** START **
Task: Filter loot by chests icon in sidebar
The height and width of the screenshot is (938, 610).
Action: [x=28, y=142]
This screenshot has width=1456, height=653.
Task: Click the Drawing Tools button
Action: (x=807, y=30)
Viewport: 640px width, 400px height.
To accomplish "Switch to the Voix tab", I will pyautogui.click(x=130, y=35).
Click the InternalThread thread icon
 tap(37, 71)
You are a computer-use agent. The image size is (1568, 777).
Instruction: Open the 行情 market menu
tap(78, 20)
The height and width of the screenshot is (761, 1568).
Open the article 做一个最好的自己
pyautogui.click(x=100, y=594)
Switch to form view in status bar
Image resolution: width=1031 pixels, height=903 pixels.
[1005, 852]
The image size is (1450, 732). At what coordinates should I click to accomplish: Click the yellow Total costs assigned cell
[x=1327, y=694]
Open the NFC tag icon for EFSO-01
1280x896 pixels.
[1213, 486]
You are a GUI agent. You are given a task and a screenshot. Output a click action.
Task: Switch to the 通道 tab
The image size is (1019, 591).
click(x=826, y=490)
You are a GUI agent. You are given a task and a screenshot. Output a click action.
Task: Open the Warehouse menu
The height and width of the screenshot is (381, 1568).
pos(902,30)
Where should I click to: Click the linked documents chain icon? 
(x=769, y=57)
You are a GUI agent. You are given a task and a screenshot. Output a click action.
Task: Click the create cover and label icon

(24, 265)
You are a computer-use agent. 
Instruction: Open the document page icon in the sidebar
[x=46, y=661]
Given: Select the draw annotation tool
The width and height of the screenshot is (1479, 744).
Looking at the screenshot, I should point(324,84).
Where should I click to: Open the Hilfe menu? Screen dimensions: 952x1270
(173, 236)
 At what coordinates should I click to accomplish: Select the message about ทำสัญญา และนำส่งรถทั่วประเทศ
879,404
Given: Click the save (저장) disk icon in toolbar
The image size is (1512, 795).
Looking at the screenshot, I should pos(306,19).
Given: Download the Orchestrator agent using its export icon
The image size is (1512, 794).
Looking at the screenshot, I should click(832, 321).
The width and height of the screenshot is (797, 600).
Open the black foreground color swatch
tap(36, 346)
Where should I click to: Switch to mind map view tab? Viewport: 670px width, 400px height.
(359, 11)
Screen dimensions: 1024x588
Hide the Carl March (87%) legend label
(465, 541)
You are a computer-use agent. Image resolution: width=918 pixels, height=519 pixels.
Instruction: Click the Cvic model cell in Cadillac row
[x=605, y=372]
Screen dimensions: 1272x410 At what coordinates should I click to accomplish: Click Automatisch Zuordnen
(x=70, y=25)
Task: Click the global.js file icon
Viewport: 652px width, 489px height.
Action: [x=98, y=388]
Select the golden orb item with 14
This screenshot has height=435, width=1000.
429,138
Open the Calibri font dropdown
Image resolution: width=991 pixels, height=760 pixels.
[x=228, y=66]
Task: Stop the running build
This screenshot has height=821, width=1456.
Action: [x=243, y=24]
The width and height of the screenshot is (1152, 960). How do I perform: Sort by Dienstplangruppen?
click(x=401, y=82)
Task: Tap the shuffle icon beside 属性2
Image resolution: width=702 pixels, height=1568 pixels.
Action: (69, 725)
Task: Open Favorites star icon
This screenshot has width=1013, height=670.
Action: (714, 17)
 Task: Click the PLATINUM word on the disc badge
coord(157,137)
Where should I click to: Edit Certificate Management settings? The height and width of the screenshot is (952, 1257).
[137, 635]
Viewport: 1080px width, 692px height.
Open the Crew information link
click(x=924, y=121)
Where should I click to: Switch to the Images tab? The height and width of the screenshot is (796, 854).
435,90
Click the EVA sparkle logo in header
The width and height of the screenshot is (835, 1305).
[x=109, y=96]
** END **
= TASK PROMPT =
Transcribe the data from the start through the line containing "Action: (x=807, y=30)", with both ends included.

= WRITTEN REPLY =
Task: Filter loot by chests icon in sidebar
The height and width of the screenshot is (938, 610).
Action: [x=28, y=142]
This screenshot has width=1456, height=653.
Task: Click the Drawing Tools button
Action: (x=807, y=30)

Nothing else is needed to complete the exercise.